**ARBEITSAUFTRAG 1**: Gib aus dem Text über Mona Barthel den Abschnitt von „Nur neun Deutsche“ bis „bei einem Grand-Slam-Turnier.“ wortgetreu wieder.
**ARBEITSAUFTRAG 2**: Knüpfe an den letzten Satz des Textes über Mona Barthel an und schreibe ihn weiter.

**TEXT ZUR DURCHSICHT**:
━━━━

Mona Barthel aus Neumünster ist eine patente Tennisspielerin, die es 2013 auf den 23. Weltranglistenplatz geschafft hatte. Immer wieder zählte sie zum erweiterten Kreis der deutschen Profis hinter den prägenden Kräften Angelique Kerber, Julia Görges und Andrea Petkovic. Vier WTA-Titel errang sie. Immer wieder aber fehlte Barthel auch. Ihr Körper hat oft nicht mitgemacht. Aufgrund einer rätselhaften Viruserkrankung lag sie einmal fast zwei Monate im Bett. Eine Fußverletzung, die sie vor Beginn der Pandemie auskuriert hat, gehört da fast schon zu den angenehmeren Leidenskapiteln. Dass sie überhaupt immer wieder zurückkommt, bringt ihr im Übrigen zu Recht viel Respekt auf der Tour ein. Wenn sie fit ist wie gerade, trifft sie nämlich den Ball immer noch passabel, in der ersten Runde der Australian Open mühte sie sich am Anfang zwar, besiegte dann aber die Qualifikantin Elisabetta Cocciaretto aus Italien 3:6, 6:4, 6:4. Chance genutzt.

Nur neun Deutsche standen in Runde eins

Persönlich hat Barthel, die in der Bundesliga für den TEC Waldau Stuttgart spielt, mit der zweiten Runde ihr bestes Grand-Slam-Resultat seit drei Jahren bereits eingestellt, auch damals in Melbourne. Sie mag Australien, das Klima, die netten Leute, das sind auch die Gründe, warum sie dort stets gelöster aufspielt. 2017 war sie gar im Achtelfinale, bislang ihr bester Ertrag bei einem Grand-Slam-Turnier.

Wie das im Sport aber manchmal so ist, ist Barthels Leistung nun plötzlich auch in einem größeren Kontext zu sehen. Sie ist es ja, die das deutsche Debakel abgewendet hat. Keine deutsche Spielerin in Runde zwei eines Grand-Slam-Turniers, das hatte es zuletzt 2004 in Wimbledon gegeben. Dieser Tiefpunkt bleibt also vorerst bestehen, aber Barthel wollte entsprechend ihrer angenehmen Art kein großes Aufsehen um sich machen. "Es ist schade, dass ich die einzige deutsche Damenspielerin bin", bedauerte sie höflich, "aber ich versuche, so lange wie möglich die deutsche Fahne hochzuhalten." In der nächsten Partie trifft sie auf die Tschechin Karolina Muchova, die 27. der Weltrangliste ist favorisiert, Barthel ist derzeit die Nummer 127.

━━━━

**ÜBUNGSDATEN**:

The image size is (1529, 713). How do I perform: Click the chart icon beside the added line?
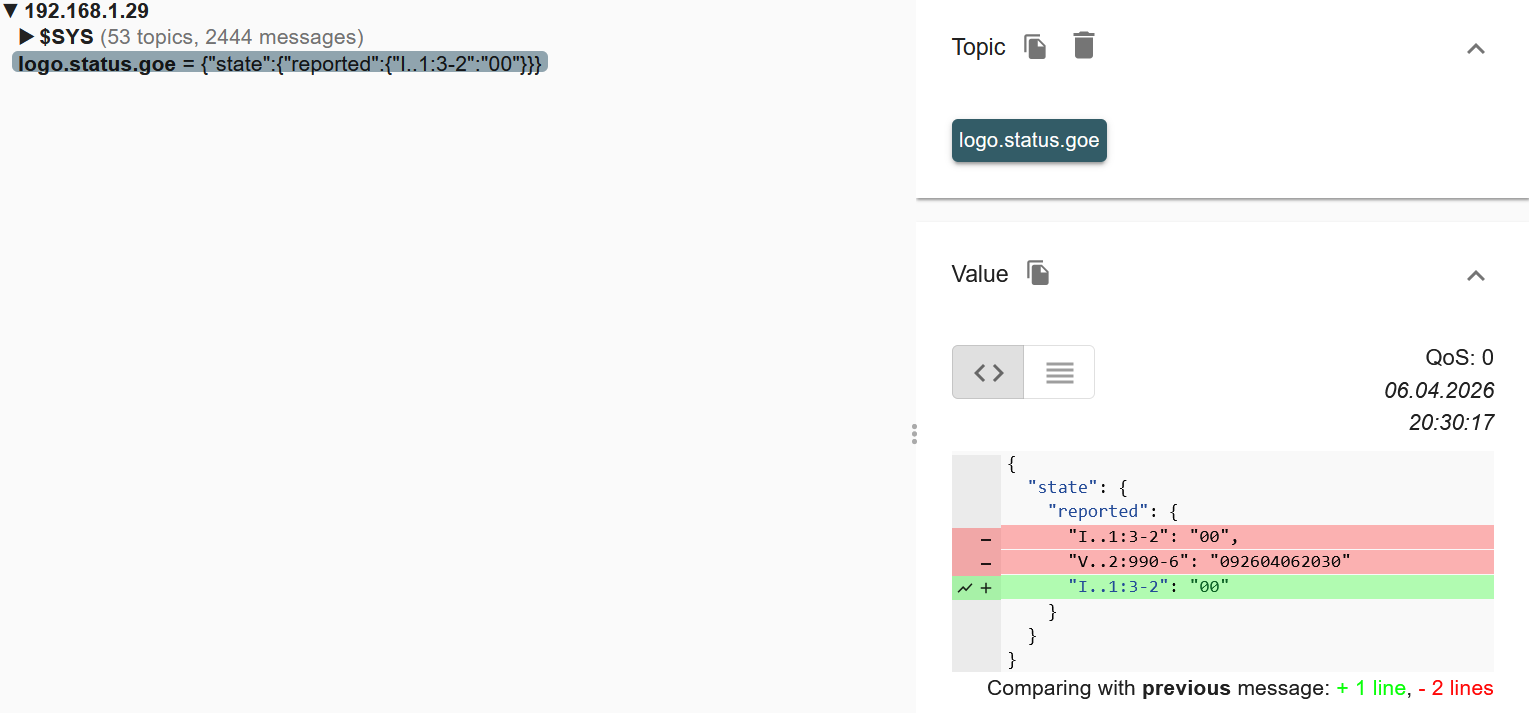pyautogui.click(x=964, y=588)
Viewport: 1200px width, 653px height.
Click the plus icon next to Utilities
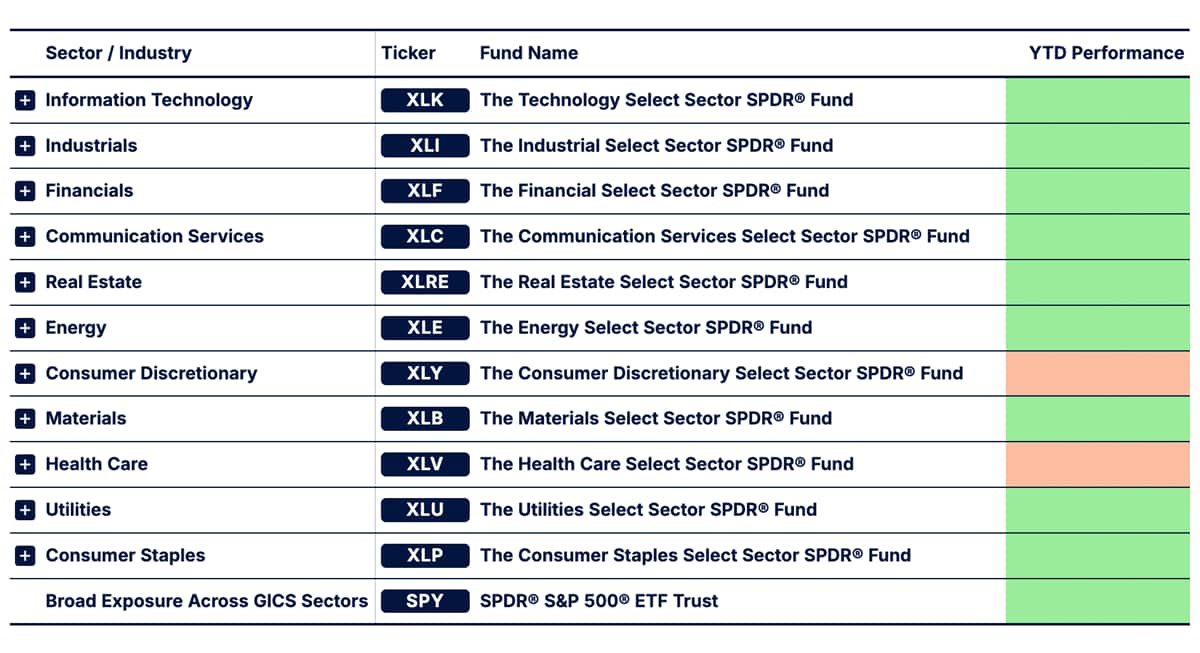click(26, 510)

━━━━

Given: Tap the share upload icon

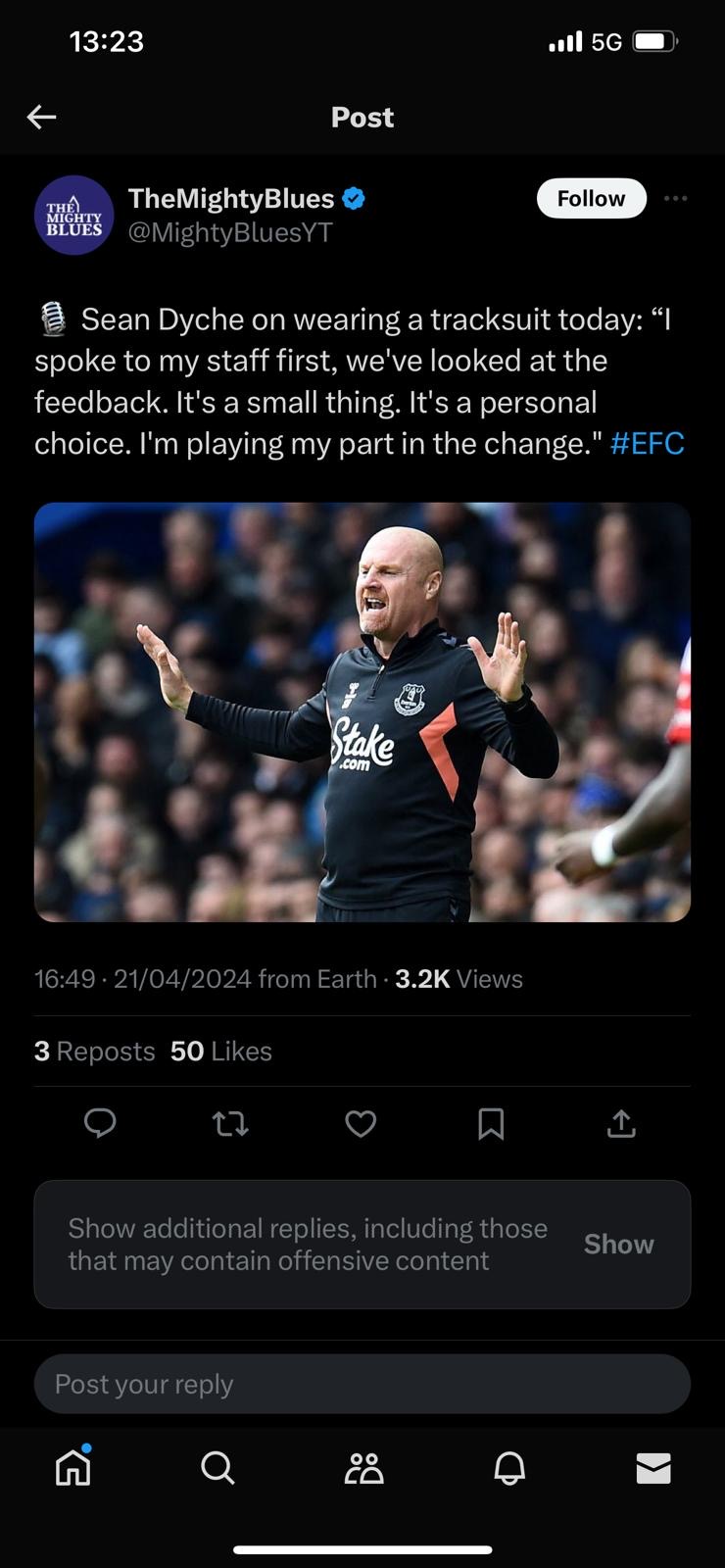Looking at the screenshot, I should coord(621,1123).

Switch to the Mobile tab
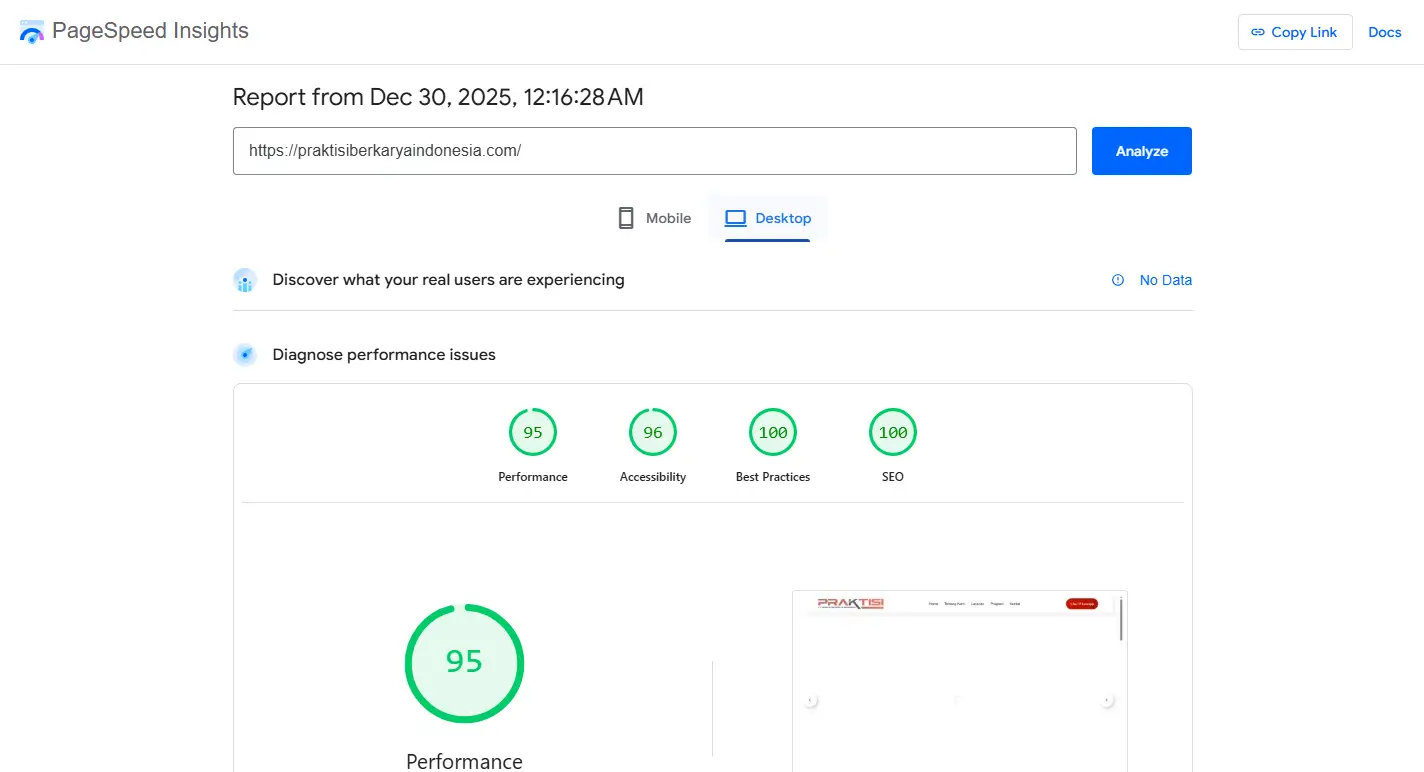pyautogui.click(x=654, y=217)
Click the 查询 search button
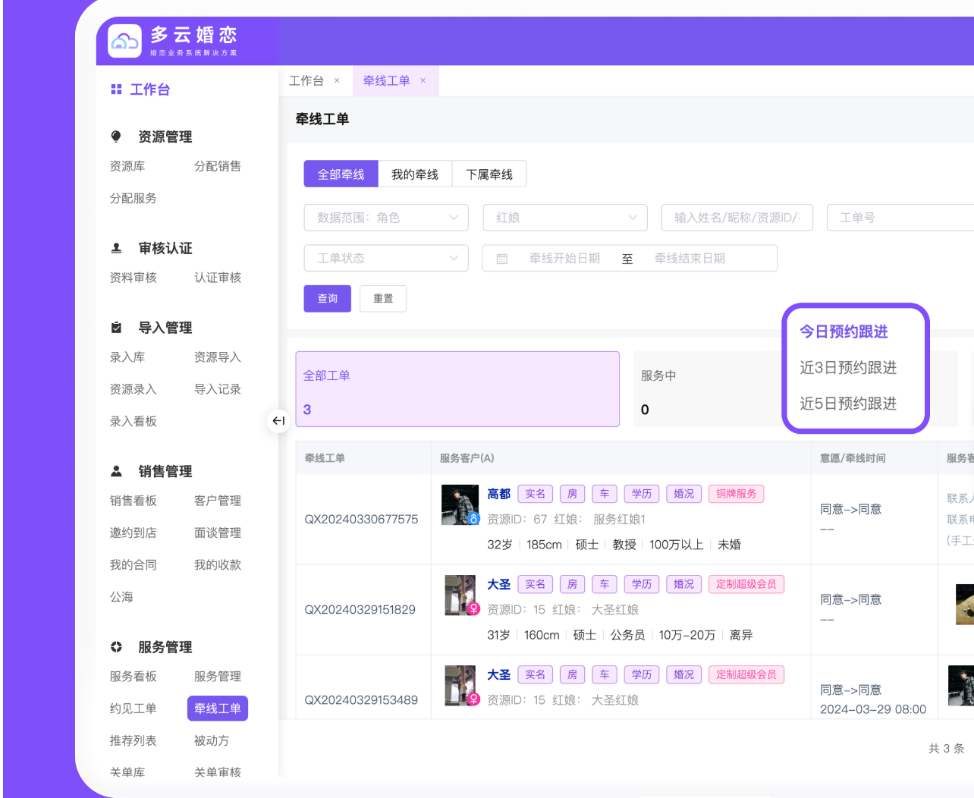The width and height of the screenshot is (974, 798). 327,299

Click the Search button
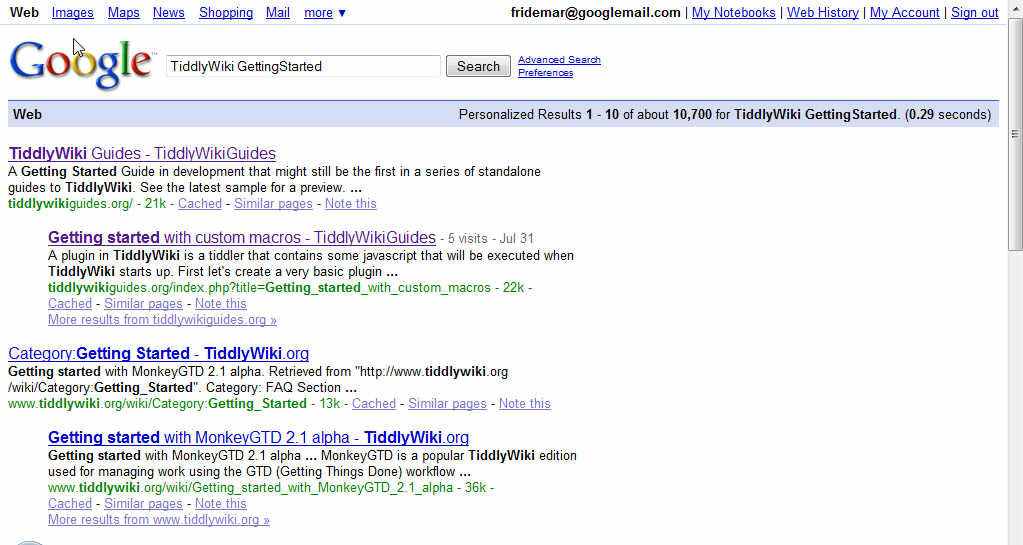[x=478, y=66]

━━━━

**ANTWORTBEREICH 1**:
Nur neun Deutsche standen in Runde eins

Persönlich hat Barthel, die in der Bundesliga für den TEC Waldau Stuttgart spielt, mit der zweiten Runde ihr bestes Grand-Slam-Resultat seit drei Jahren bereits eingestellt, auch damals in Melbourne. Sie mag Australien, das Klima, die netten Leute, das sind auch die Gründe, warum sie dort stets gelöster aufspielt. 2017 war sie gar im Achtelfinale, bislang ihr bester Ertrag bei einem Grand-Slam-Turnier.

**ANTWORTBEREICH 2**:
Nur neun deutsche Profis - fünf bei den Männern (Zverev, Koepfer, Struff, Hanfmann, Stebe), vier bei den Frauen (Kerber, Petkovic, Siegemund, Barthel) - hatten die Berechtigung für die Teilnahme am Hauptfeld-Wettbewerb errungen, nur Alexander Zverev (nun gegen den amerikanischen Qualifikanten Maxime Cressy), Dominik Koepfer (gegen den Österreicher Dominic Thiem) und Barthel meisterten die Auftakthürde. "Es sah schon mal besser aus", resümierte folgerichtig Boris Becker als Eurosport-Experte. "Ein bisschen Bauchschmerzen" würde ihm die Entwicklung im deutschen Lager machen, gab er zu und ergänzte leicht sarkastisch zu seiner ausgewählten Kleidung, er trage deshalb Schwarz (Hose und Pullover).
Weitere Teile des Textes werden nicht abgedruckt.